Indeed, pharmacists bring a unique perspective to GP practice; as medicines experts, they help ensure that patients are prescribed the right medicines, are regularly reviewed and adhering correctly.

This includes an operational role; reviewing medicines, ensuring compliance and supporting patient population medication reviews. The innovation also involves working as part of the general practice team to resolve day-to-day medicine issues and treating patients directly.
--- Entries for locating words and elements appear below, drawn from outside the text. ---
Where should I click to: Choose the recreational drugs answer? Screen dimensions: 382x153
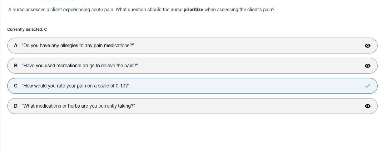(80, 66)
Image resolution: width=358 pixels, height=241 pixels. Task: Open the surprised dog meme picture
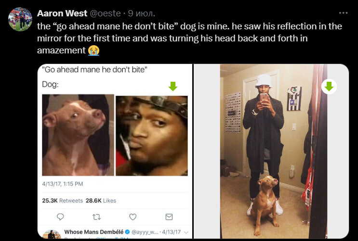(x=78, y=135)
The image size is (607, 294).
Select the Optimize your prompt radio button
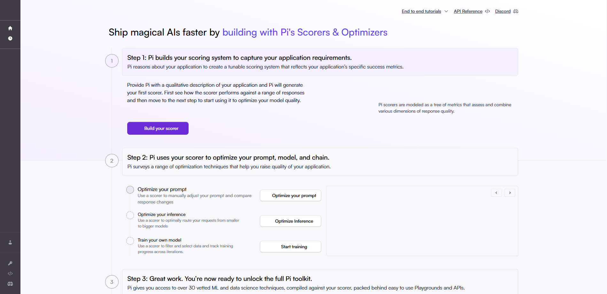pyautogui.click(x=130, y=189)
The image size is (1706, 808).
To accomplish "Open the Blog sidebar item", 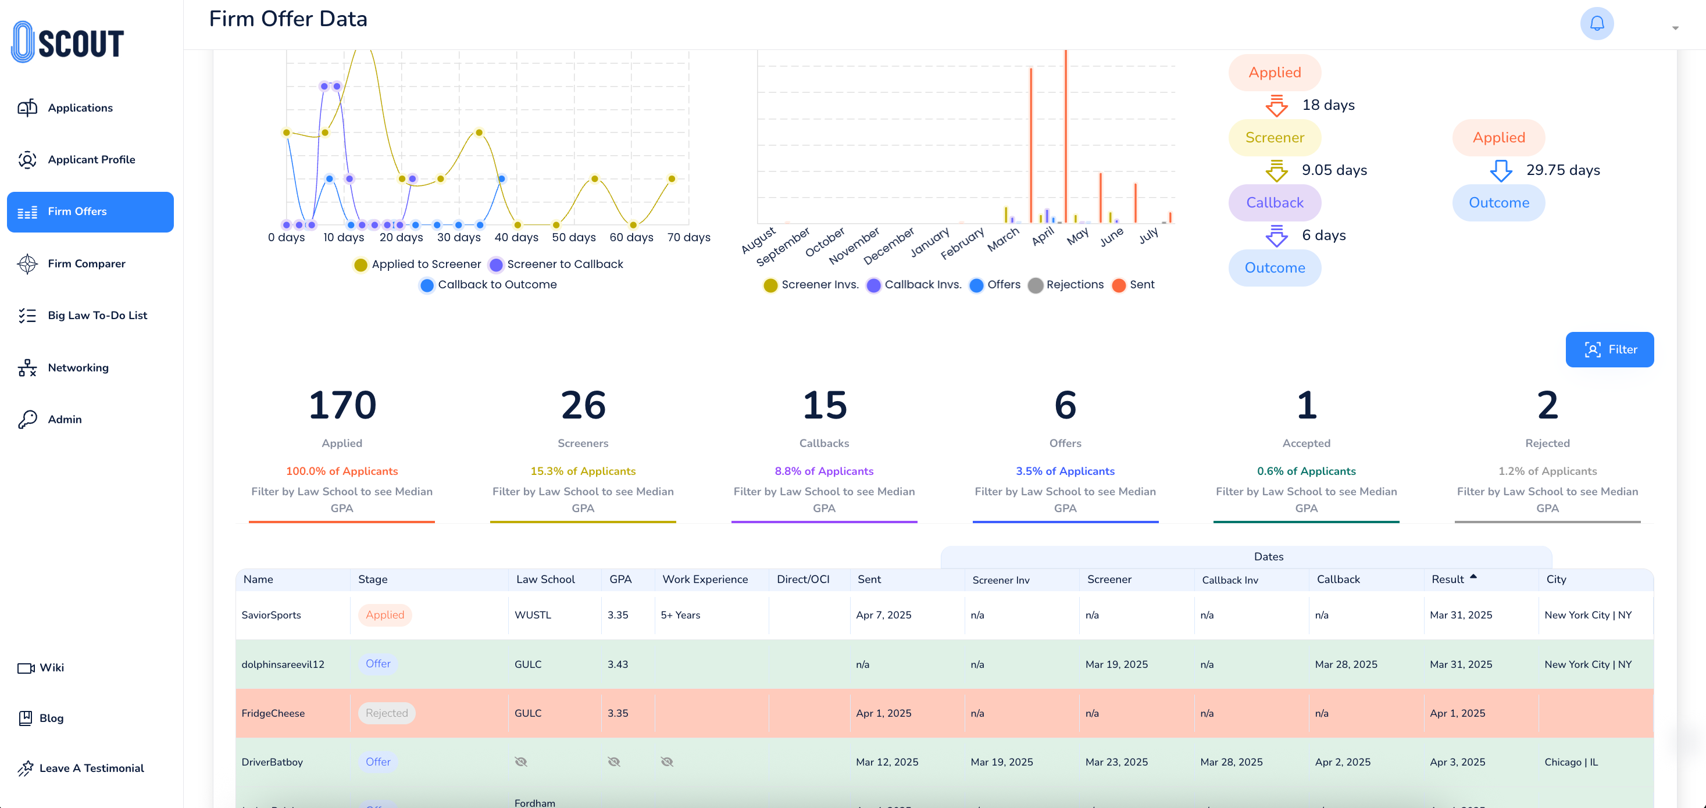I will pyautogui.click(x=51, y=718).
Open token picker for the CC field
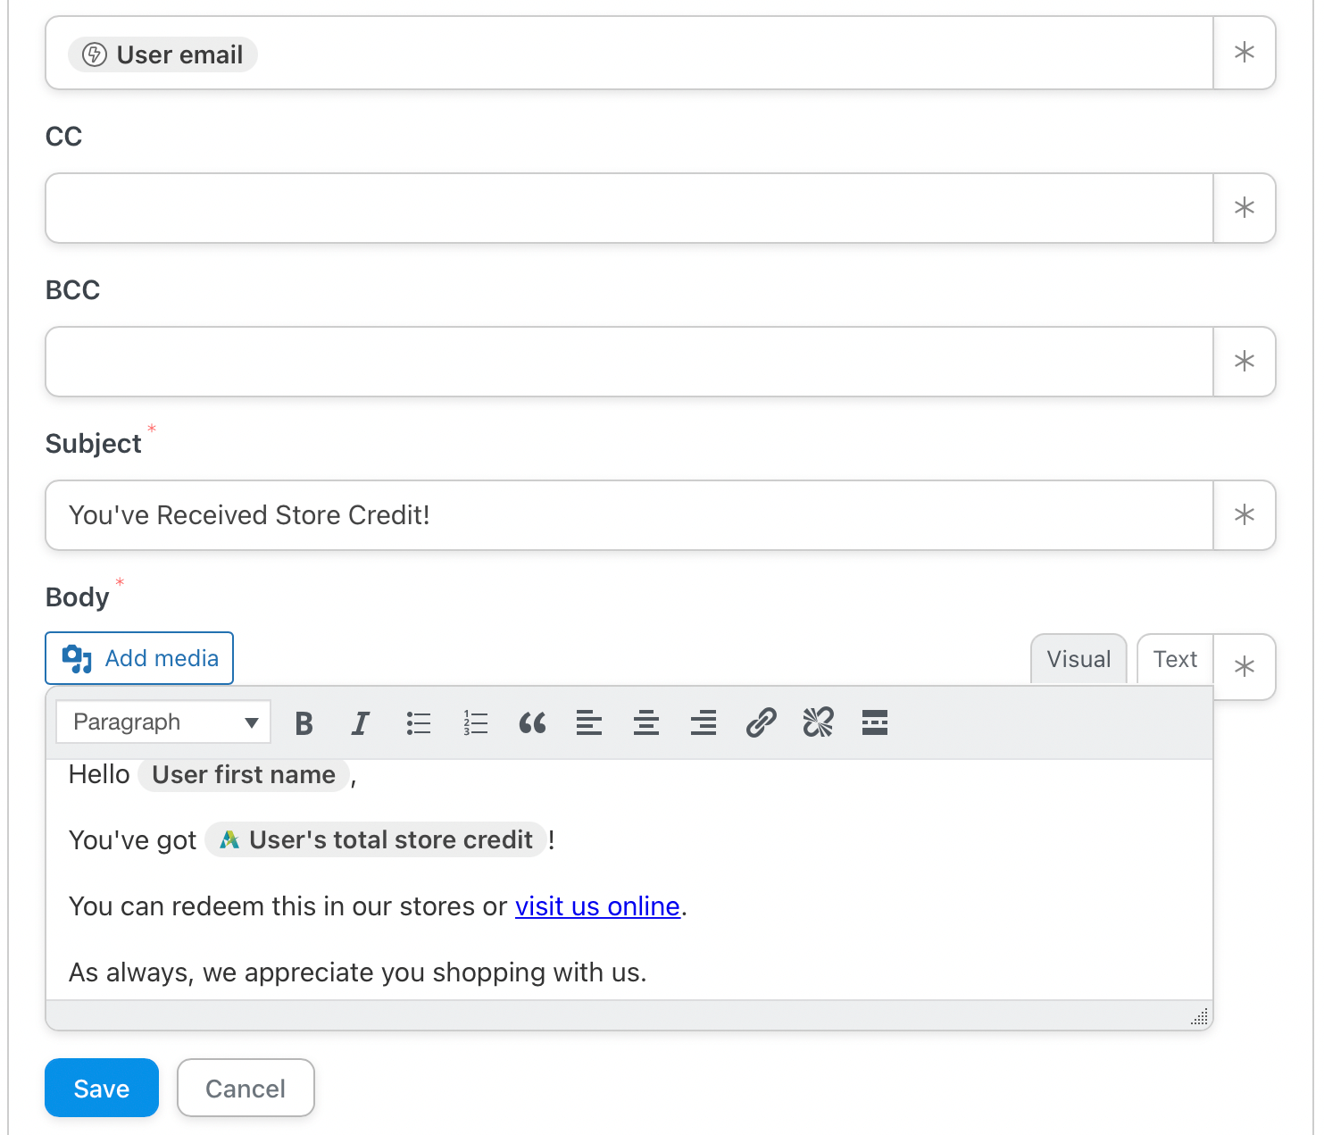Screen dimensions: 1324x1135 (x=1244, y=208)
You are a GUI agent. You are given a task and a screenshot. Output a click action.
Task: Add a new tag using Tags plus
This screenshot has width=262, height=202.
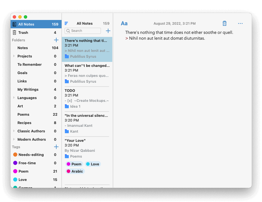tap(56, 147)
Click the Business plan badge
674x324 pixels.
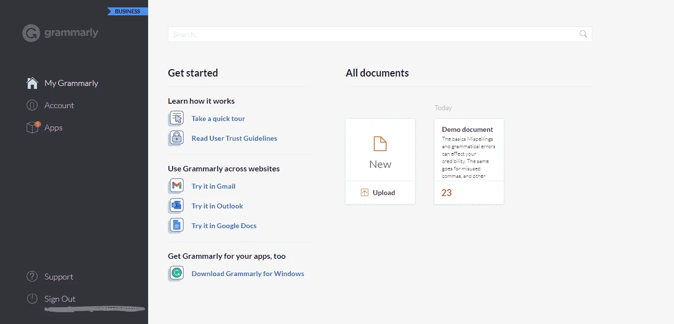(x=127, y=11)
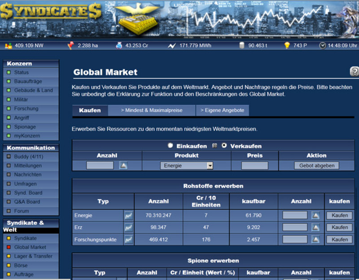This screenshot has width=359, height=280.
Task: Click max amount triangle beside bid Anzahl field
Action: (123, 165)
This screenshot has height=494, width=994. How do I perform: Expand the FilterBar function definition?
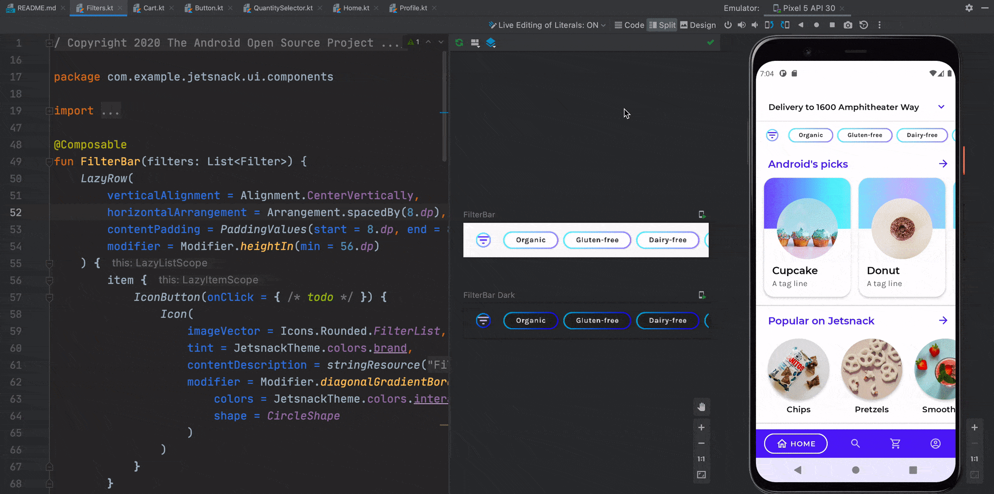[x=50, y=162]
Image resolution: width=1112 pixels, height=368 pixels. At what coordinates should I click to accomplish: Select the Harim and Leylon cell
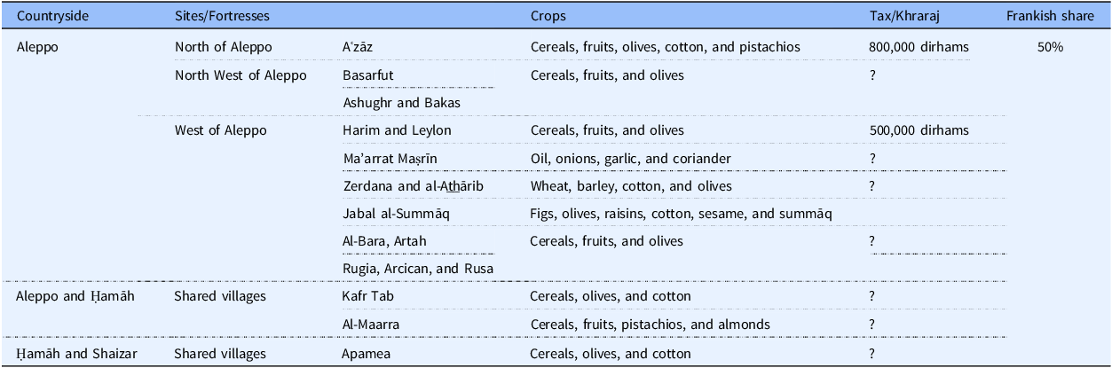coord(397,130)
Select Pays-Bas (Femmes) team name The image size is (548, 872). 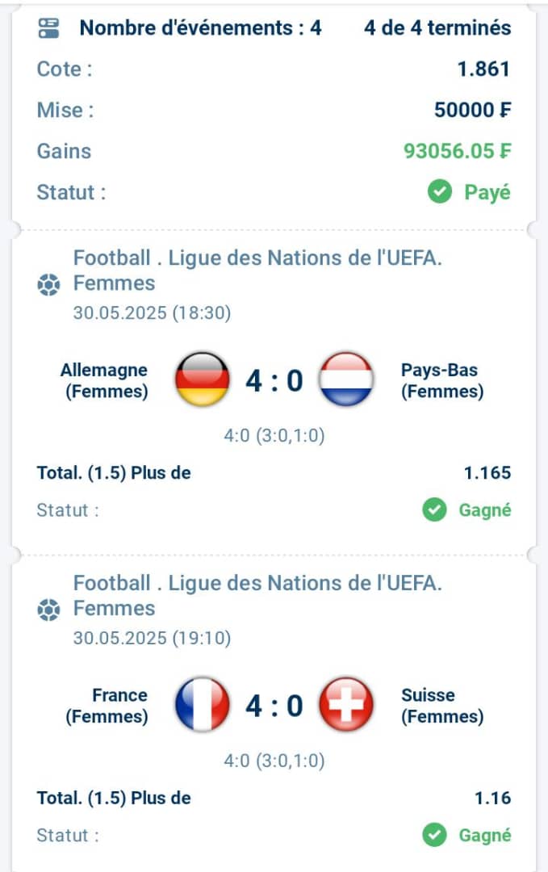pyautogui.click(x=442, y=380)

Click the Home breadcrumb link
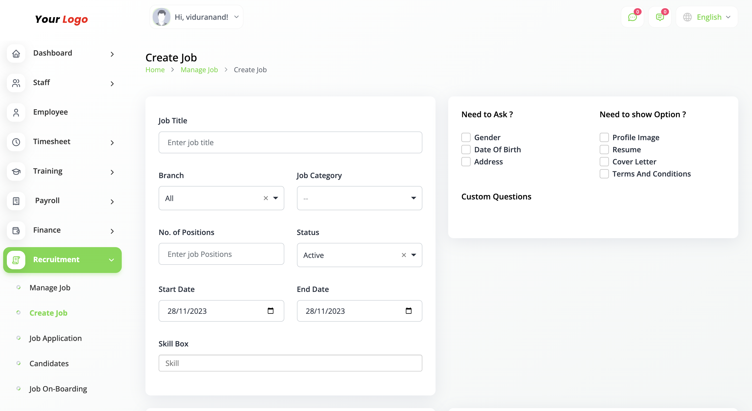pyautogui.click(x=155, y=70)
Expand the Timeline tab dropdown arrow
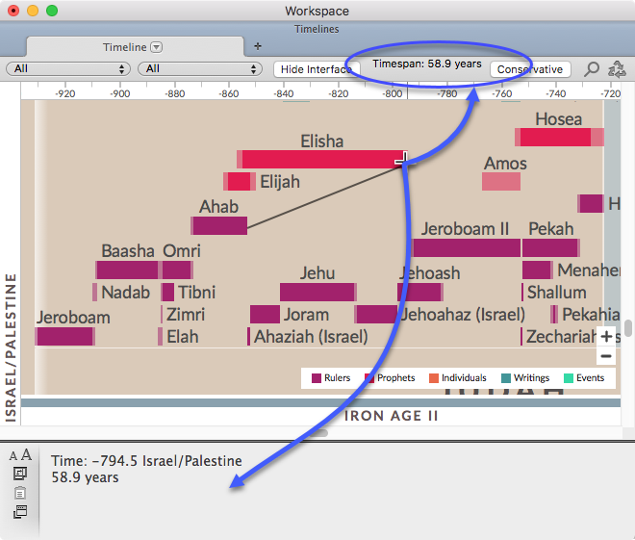Image resolution: width=635 pixels, height=540 pixels. pos(157,46)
Many pharmacists are, or will be, independent prescribers running their own clinics, including managing minor ailments, providing extra help to manage long-term conditions and delivering advice for those on multiple medications. The role is pivotal to improving the quality of care, improving patient safety and reducing preventable medicine-related hospital admissions.

Pharmacists working in GP practices also have an important role to oversee patients’ transfer of care between hospital and the community. This is where many medicines safety issues occur and, therefore, the pharmacist working in the surgery can be key to ensuring a seamless service for patients, joining up care with hospitals, community pharmacists and other health professionals.

It is the benefits that pharmacists can bring to general practice that have led to such widespread support from GPs. Having a pharmacist in GP practices means GPs can focus their skills on diagnosing and treating patients with complex conditions.

Key supporters to ensuring successful implementation of the programme include NHS England, Health Education England, the Royal College of General Practitioners, the British Medical Association’s GP Committee and the Royal Pharmaceutical Society.

As part of the implementation plan and the wider workforce transformation, Health Education England – in partnership with NHS England – has a requirement to procure approximately 2000 accredited Pharmacist Independent Prescribers places across England.

Aside from the obvious engagement with pharmacists working in GP practice, there is an important role for pharma in facilitating the interface between clinical pharmacists working in hospitals and communities. How engaged are you with pharmacists?  


Deborah Evans is Managing Director of Pharmacy Complete, Board Member of Royal Pharmaceutical Society England and practices in a pharmacy within a GP practice.